- Task description
Scan the entries for the word "computer" and report how many lines contain it, as a number with no other words.

- Stored data

============================================================

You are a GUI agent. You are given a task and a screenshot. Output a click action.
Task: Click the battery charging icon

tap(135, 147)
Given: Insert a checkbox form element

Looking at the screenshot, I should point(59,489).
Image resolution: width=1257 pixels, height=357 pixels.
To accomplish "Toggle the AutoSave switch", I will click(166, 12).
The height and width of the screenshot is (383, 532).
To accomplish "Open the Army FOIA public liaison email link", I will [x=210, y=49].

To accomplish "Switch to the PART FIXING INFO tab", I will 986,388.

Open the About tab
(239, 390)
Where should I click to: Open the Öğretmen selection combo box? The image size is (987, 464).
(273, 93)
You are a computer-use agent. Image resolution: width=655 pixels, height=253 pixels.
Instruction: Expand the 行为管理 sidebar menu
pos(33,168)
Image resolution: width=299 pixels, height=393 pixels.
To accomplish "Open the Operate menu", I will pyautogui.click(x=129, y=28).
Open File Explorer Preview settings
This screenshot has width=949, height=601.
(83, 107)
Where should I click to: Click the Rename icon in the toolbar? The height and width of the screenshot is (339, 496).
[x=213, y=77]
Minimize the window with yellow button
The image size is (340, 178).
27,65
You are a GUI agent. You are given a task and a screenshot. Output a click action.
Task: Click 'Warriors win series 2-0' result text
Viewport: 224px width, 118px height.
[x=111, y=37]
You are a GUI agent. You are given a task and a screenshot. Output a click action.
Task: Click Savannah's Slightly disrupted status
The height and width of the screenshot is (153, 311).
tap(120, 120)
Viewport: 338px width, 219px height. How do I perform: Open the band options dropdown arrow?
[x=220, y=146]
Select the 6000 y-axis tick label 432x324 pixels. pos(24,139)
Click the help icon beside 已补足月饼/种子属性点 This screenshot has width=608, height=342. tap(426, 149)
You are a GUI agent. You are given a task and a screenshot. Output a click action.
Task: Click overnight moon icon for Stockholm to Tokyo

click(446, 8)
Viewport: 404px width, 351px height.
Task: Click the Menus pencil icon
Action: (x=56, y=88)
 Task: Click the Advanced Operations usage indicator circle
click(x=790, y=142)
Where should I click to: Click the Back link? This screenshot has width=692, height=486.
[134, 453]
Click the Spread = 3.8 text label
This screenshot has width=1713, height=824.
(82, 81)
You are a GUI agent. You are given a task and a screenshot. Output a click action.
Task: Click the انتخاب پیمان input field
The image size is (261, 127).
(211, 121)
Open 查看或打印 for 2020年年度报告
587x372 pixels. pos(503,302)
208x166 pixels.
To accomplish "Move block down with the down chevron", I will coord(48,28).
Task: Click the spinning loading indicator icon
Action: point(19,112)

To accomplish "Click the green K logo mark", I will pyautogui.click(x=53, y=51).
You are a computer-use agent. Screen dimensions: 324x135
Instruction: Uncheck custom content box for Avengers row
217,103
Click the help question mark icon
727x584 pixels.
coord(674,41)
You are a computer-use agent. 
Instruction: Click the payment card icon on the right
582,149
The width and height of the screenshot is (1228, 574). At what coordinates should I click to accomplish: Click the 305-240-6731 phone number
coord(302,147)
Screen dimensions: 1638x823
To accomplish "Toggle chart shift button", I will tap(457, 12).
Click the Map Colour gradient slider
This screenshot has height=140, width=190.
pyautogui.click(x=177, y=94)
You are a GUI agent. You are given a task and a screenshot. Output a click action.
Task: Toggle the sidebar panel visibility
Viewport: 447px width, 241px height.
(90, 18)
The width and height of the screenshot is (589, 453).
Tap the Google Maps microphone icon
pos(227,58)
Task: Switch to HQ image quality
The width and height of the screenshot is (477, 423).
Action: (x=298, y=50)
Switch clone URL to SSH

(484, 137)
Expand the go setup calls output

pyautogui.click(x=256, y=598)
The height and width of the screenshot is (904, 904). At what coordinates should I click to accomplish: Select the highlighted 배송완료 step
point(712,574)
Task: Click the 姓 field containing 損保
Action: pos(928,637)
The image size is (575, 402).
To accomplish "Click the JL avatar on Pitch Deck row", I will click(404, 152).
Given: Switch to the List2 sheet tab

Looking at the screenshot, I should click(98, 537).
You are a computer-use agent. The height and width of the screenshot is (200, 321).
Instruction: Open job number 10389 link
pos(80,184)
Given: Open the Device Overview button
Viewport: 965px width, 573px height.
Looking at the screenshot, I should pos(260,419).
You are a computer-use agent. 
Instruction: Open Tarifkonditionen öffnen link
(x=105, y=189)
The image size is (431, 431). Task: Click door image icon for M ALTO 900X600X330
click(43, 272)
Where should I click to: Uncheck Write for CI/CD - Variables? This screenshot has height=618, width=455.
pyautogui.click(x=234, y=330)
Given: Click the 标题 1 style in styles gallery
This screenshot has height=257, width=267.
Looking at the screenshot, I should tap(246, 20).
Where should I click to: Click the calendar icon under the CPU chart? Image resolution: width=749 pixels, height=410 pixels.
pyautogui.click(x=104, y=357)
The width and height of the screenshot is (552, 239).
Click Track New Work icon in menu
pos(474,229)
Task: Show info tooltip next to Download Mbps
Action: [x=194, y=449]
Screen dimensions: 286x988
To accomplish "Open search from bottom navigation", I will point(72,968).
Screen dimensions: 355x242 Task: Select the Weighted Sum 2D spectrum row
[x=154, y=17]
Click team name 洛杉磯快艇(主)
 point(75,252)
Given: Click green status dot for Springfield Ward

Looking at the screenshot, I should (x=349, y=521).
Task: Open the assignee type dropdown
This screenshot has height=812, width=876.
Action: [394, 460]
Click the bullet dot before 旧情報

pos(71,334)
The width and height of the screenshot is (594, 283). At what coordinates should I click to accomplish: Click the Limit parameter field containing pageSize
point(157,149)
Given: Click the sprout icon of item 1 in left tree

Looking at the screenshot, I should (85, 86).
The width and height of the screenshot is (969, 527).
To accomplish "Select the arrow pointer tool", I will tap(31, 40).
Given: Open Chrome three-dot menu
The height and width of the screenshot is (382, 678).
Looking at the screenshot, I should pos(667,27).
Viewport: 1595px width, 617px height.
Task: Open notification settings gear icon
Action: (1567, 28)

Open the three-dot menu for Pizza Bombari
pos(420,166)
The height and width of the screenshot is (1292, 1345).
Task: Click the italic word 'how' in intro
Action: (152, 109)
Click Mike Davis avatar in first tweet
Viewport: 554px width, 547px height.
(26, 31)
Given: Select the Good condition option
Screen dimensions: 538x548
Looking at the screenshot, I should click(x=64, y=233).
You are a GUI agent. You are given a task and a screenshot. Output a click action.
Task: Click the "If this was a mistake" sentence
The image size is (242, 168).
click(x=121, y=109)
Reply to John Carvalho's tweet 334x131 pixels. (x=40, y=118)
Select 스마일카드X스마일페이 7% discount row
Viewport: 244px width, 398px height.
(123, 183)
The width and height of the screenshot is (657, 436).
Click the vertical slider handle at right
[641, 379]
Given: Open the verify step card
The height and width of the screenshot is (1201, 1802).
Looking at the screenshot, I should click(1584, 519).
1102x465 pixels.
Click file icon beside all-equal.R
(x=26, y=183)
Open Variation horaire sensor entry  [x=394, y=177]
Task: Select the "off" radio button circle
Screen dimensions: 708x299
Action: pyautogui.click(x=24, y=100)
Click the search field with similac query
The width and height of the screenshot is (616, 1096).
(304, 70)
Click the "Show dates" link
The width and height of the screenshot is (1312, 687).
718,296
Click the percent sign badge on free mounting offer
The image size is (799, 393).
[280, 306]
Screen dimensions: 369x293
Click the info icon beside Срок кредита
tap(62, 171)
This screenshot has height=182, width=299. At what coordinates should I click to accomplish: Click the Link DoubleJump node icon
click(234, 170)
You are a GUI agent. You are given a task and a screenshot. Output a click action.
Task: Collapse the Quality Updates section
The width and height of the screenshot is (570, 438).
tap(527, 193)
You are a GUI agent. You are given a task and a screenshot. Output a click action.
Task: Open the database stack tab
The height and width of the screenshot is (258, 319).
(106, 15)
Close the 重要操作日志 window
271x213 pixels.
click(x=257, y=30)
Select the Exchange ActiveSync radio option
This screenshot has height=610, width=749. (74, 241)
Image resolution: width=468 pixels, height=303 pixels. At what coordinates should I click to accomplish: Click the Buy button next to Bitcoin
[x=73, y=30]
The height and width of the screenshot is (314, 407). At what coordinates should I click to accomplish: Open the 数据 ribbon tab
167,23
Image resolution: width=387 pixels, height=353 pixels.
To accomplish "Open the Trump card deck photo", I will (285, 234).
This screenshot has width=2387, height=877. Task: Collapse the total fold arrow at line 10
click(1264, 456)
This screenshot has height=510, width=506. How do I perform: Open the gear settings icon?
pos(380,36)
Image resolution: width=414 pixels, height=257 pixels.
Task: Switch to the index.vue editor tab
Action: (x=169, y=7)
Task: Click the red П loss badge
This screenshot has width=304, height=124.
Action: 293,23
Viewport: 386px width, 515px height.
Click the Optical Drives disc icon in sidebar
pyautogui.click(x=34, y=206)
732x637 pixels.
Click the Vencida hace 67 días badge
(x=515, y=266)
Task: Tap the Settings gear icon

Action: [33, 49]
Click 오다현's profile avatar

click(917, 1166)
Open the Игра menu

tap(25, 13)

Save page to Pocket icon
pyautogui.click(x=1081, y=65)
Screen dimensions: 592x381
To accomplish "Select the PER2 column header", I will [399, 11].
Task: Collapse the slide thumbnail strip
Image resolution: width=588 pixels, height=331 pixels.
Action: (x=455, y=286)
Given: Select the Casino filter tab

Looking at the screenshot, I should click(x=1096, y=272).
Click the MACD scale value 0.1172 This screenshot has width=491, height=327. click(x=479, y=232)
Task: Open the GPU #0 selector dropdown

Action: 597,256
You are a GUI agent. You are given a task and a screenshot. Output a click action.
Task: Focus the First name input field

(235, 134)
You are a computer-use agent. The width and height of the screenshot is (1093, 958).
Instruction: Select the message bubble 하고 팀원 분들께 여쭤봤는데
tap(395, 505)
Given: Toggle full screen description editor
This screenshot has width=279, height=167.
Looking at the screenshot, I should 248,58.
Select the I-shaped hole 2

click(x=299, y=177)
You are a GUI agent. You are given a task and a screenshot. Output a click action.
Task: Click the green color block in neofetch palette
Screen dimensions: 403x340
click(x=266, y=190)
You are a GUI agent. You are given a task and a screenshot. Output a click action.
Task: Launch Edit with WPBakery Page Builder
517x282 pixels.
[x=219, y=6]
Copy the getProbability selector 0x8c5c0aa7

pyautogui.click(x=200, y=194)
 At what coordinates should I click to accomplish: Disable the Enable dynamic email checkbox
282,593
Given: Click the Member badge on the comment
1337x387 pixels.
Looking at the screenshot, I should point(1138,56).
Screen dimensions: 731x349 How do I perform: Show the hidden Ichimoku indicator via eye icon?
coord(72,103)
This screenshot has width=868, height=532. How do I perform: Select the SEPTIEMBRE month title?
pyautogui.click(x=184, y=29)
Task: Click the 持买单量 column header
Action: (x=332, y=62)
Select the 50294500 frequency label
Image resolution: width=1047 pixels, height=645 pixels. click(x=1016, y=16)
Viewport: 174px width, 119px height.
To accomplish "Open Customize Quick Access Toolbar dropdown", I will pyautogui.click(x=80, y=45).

============================================================

- Response
6